### TASK TO CARRY OUT
Every line of the entries below from the one containing "This screenshot has width=868, height=412." to the one containing "This screenshot has width=980, height=368.", both ends included, must be written out exactly. No other line belongs in the answer.

### TASK MATERIAL
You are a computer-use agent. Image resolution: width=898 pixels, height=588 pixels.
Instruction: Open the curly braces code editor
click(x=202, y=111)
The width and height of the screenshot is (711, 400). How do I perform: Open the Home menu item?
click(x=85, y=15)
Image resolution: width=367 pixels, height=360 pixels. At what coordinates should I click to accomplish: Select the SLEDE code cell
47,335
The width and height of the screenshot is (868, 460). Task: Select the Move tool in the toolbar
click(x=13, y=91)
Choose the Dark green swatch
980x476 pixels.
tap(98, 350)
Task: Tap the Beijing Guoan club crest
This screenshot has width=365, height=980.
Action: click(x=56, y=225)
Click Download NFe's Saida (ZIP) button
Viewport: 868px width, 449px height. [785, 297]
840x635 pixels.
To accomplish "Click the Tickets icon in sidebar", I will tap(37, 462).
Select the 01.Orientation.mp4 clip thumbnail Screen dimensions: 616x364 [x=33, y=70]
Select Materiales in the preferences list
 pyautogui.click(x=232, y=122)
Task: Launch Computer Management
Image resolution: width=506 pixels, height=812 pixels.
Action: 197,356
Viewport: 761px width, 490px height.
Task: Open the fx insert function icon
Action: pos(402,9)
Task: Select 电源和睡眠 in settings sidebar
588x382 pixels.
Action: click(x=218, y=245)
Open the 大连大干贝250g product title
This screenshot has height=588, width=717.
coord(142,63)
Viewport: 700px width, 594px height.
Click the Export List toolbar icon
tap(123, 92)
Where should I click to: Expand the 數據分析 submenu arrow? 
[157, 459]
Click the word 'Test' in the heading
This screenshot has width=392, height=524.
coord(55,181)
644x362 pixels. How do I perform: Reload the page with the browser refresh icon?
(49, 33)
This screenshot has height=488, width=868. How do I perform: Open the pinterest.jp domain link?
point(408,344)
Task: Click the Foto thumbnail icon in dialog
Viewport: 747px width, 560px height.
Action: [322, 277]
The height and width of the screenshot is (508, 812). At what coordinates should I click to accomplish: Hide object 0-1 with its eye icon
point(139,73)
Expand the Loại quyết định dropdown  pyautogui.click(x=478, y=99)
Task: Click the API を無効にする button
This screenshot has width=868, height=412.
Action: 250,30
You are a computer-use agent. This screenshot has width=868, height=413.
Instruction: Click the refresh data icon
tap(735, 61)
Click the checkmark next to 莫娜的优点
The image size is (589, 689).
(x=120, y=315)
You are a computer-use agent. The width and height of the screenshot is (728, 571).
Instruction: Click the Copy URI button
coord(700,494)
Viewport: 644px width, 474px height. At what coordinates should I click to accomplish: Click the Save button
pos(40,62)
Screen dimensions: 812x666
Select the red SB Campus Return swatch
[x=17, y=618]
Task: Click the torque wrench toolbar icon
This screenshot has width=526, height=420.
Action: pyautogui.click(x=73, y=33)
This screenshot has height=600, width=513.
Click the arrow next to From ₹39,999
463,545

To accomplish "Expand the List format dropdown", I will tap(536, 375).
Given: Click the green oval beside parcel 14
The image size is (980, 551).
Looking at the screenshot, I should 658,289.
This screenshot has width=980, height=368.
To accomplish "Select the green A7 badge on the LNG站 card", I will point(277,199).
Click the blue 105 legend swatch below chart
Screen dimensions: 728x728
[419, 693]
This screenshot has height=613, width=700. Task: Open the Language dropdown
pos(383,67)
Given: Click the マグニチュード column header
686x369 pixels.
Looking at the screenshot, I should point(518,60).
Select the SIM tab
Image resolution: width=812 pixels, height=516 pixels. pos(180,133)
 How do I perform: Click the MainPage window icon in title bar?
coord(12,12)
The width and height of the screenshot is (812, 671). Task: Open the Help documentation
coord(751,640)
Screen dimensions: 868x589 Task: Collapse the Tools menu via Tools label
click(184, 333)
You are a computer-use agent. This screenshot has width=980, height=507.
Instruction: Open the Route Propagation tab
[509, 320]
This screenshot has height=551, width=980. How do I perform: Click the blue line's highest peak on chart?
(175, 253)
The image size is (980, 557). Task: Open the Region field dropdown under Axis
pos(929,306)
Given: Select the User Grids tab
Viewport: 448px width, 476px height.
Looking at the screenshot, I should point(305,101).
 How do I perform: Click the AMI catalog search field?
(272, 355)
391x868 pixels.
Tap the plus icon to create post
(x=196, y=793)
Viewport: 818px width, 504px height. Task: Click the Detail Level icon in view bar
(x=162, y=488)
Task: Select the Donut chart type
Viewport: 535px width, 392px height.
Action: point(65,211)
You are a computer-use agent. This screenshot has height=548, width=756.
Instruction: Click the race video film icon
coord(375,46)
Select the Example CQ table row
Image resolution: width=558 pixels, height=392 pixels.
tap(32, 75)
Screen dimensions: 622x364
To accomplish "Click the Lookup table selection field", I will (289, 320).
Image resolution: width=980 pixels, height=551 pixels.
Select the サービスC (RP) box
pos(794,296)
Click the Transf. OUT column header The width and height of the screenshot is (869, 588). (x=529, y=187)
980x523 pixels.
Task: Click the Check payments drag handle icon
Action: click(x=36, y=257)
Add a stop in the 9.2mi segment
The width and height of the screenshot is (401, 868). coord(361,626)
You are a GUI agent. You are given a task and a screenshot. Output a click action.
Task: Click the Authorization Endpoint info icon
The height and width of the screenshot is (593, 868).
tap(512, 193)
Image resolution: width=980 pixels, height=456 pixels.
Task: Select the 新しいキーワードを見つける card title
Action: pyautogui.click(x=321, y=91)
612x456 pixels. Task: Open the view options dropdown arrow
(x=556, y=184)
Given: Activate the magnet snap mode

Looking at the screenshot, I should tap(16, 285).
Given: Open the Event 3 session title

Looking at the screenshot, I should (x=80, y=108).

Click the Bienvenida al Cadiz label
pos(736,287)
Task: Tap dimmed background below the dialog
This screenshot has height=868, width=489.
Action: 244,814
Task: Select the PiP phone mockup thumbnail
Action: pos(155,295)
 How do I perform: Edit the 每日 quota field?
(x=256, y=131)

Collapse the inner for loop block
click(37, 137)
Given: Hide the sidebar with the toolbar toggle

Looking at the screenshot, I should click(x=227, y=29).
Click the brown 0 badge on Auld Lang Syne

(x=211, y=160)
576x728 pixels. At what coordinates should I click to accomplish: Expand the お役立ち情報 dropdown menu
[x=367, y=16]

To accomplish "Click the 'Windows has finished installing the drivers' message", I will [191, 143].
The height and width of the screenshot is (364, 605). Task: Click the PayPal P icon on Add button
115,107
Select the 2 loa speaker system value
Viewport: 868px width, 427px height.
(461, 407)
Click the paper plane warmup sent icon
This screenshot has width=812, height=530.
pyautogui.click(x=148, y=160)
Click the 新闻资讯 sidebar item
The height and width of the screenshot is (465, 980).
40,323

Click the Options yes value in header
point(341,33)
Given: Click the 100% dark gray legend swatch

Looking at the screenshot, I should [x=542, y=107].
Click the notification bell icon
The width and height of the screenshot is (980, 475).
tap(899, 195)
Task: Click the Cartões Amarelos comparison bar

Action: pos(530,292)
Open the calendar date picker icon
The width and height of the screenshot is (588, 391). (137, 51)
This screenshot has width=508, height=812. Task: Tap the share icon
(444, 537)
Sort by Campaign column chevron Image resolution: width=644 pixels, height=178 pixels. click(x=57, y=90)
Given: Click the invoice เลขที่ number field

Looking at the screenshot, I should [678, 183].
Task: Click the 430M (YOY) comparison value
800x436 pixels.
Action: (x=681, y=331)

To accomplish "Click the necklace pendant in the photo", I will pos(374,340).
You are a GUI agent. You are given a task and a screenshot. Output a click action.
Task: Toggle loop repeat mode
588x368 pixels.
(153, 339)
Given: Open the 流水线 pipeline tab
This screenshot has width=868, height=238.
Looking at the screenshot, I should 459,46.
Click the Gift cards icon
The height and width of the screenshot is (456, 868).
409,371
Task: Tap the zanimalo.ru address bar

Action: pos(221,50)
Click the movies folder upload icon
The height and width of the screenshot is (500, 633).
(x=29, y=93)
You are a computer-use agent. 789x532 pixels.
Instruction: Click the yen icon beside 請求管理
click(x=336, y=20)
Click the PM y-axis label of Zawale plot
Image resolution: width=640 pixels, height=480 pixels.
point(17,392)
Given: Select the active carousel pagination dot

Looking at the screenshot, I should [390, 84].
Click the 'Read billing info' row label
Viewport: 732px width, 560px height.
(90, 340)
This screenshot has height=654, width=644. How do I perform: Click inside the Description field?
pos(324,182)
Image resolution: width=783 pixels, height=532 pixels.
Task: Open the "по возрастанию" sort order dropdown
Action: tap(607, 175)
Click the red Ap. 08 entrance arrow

### TASK OUTPUT
This screenshot has width=868, height=412.
Action: 250,30
You are a computer-use agent. This screenshot has width=868, height=413.
Instruction: Click the refresh data icon
tap(735, 61)
Click the checkmark next to 莫娜的优点
The image size is (589, 689).
(x=120, y=315)
You are a computer-use agent. The width and height of the screenshot is (728, 571).
Instruction: Click the Copy URI button
coord(700,494)
Viewport: 644px width, 474px height. At what coordinates should I click to accomplish: Click the Save button
pos(40,62)
Screen dimensions: 812x666
Select the red SB Campus Return swatch
[x=17, y=618]
Task: Click the torque wrench toolbar icon
This screenshot has width=526, height=420.
Action: pyautogui.click(x=73, y=33)
This screenshot has height=600, width=513.
Click the arrow next to From ₹39,999
463,545

To accomplish "Expand the List format dropdown", I will tap(536, 375).
Given: Click the green oval beside parcel 14
The image size is (980, 551).
Looking at the screenshot, I should 658,289.
This screenshot has width=980, height=368.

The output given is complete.